Objectif: Reproduisez intégralement le texte sur Puce Mary, sans rien y modifier.

Pour des raisons qui se voudraient évidentes, beaucoup comparent irrémédiablement Puce Mary à Pharmakon. Sûrement parce que ce sont des femmes, jolies, blondes, et qu’elles beuglent toutes les deux dans des micros sur un fond de noise/indus bien enragé. Le sexisme a ses codes et ses chantres. Ce sont sans doutes les premières à s’en agacer. Ne donnons donc pas plus longtemps de grain à moudre à cette dérive.
Puce Mary nous vient du Danemark, de Copenhague plus précisément, où elle est depuis ses débuts très proche de Loke Rahbek (Damien Dubrovnik, Croatian Amor, Olymphia…), qui dirige le label dans le vent Posh Isolation. Sa musique, est à l’image du label : punk et DIY. Son setup est assez restreint, articulé autour d’un laptop, d’un Korg, d’un microphone aimant la disto et de diverses pédales d’effets. Depuis ses débuts, sa direction artistique se centre autour de thématiques imbriquées : le corps et la sexualité. Poussons l’analyse un peu plus loin tout en demeurant pragmatique, Puce Mary défend une sexualité très libre qui n’a pas vocation à être particulièrement définie, même si certains y trouveront plus d’une ode au sadomasochisme. Son chef d’oeuvre réalisé l’année dernière en compagnie de Loke Rahbek, The Female Form, contenait des titres suffisamment explicites (A Body Reimagined, Liquefying of the Flesh) ne laissant que peu de place à la spéculation.

Entrées de données enregistrées
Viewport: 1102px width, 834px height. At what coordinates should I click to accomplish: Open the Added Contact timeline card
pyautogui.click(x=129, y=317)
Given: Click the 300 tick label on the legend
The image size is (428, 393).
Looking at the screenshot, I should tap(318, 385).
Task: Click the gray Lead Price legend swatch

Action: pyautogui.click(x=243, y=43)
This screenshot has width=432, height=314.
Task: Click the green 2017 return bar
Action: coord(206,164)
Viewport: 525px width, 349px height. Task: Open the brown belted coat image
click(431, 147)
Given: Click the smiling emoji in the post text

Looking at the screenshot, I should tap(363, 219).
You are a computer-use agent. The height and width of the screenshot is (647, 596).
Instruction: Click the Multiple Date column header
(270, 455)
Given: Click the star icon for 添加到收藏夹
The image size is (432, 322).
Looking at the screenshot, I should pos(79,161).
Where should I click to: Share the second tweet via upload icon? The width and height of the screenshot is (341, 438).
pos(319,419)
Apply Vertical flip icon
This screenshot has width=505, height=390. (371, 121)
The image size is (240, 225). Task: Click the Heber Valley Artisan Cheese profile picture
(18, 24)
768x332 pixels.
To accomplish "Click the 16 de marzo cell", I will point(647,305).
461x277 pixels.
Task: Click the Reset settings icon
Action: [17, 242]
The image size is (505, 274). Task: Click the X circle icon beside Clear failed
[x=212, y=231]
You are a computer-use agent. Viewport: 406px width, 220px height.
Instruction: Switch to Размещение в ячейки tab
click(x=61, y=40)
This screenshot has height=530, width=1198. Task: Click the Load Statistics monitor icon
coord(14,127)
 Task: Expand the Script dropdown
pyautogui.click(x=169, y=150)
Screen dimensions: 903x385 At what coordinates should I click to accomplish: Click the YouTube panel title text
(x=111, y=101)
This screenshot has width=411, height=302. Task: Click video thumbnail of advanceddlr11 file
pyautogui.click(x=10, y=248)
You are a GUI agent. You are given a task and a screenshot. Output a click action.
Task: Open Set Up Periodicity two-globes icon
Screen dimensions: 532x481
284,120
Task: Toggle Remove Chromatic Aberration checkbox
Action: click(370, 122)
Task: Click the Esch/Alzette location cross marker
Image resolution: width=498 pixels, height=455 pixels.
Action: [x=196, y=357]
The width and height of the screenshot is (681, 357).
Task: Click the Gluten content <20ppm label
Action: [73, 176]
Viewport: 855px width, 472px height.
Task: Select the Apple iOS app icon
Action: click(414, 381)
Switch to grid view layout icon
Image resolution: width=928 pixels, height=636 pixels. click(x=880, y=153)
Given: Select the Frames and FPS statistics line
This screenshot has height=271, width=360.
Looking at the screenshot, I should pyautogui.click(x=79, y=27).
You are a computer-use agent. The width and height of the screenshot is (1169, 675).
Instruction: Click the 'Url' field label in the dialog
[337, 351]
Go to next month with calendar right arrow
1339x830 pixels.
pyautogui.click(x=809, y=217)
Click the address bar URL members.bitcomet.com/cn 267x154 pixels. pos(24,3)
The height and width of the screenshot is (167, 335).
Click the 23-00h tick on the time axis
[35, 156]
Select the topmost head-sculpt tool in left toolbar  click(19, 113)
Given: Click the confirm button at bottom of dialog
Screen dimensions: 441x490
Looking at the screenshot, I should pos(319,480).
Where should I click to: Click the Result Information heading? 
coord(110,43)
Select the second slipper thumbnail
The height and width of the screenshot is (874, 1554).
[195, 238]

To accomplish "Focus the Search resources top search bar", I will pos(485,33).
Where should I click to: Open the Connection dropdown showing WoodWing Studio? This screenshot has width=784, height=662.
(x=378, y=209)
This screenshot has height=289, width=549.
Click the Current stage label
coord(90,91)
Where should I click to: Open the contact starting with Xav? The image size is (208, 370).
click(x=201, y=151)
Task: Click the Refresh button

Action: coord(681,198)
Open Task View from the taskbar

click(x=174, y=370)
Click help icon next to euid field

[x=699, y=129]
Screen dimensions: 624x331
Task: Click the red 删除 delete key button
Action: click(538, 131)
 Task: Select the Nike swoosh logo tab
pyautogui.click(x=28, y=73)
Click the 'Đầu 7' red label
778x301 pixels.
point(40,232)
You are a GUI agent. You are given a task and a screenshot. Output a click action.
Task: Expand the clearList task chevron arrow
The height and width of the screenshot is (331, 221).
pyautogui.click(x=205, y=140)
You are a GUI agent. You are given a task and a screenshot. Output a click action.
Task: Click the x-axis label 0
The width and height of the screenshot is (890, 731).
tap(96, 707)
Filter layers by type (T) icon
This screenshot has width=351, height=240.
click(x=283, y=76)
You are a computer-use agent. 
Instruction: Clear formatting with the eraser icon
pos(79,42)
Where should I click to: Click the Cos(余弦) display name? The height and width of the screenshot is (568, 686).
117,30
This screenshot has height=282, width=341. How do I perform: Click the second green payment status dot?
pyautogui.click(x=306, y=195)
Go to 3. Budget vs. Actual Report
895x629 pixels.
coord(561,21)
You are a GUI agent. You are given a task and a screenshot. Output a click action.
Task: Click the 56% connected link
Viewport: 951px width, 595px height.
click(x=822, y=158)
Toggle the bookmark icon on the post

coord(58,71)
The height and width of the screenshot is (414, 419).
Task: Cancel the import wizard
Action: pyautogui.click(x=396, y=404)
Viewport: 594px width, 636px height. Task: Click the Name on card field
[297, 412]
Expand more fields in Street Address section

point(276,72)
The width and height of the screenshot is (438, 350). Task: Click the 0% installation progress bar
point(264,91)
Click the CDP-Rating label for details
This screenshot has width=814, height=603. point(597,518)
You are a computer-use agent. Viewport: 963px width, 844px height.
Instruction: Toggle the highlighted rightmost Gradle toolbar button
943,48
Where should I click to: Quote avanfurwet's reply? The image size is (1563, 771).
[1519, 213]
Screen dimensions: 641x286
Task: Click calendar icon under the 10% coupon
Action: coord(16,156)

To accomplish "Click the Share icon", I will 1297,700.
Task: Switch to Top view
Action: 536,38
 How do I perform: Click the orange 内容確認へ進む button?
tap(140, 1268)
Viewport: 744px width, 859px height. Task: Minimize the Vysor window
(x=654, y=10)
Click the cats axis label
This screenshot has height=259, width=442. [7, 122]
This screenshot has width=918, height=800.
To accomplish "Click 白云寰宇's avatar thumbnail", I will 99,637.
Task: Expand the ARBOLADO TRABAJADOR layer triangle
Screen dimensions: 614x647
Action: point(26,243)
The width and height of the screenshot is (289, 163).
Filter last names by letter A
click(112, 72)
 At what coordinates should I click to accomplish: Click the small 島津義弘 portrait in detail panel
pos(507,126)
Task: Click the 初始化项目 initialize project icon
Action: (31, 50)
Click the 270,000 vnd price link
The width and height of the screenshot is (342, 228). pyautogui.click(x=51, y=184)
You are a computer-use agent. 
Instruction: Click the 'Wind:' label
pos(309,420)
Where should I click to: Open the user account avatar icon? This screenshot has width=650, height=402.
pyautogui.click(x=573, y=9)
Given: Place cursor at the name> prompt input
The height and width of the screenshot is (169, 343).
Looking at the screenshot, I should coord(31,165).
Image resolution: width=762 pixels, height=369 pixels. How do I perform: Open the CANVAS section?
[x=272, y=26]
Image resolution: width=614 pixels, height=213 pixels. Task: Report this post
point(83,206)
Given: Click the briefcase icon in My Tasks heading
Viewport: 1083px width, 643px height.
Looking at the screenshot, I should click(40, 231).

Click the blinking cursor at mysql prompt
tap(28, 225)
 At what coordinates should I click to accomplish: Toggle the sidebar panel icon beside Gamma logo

Réponse:
Pour des raisons qui se voudraient évidentes, beaucoup comparent irrémédiablement Puce Mary à Pharmakon. Sûrement parce que ce sont des femmes, jolies, blondes, et qu’elles beuglent toutes les deux dans des micros sur un fond de noise/indus bien enragé. Le sexisme a ses codes et ses chantres. Ce sont sans doutes les premières à s’en agacer. Ne donnons donc pas plus longtemps de grain à moudre à cette dérive.
Puce Mary nous vient du Danemark, de Copenhague plus précisément, où elle est depuis ses débuts très proche de Loke Rahbek (Damien Dubrovnik, Croatian Amor, Olymphia…), qui dirige le label dans le vent Posh Isolation. Sa musique, est à l’image du label : punk et DIY. Son setup est assez restreint, articulé autour d’un laptop, d’un Korg, d’un microphone aimant la disto et de diverses pédales d’effets. Depuis ses débuts, sa direction artistique se centre autour de thématiques imbriquées : le corps et la sexualité. Poussons l’analyse un peu plus loin tout en demeurant pragmatique, Puce Mary défend une sexualité très libre qui n’a pas vocation à être particulièrement définie, même si certains y trouveront plus d’une ode au sadomasochisme. Son chef d’oeuvre réalisé l’année dernière en compagnie de Loke Rahbek, The Female Form, contenait des titres suffisamment explicites (A Body Reimagined, Liquefying of the Flesh) ne laissant que peu de place à la spéculation.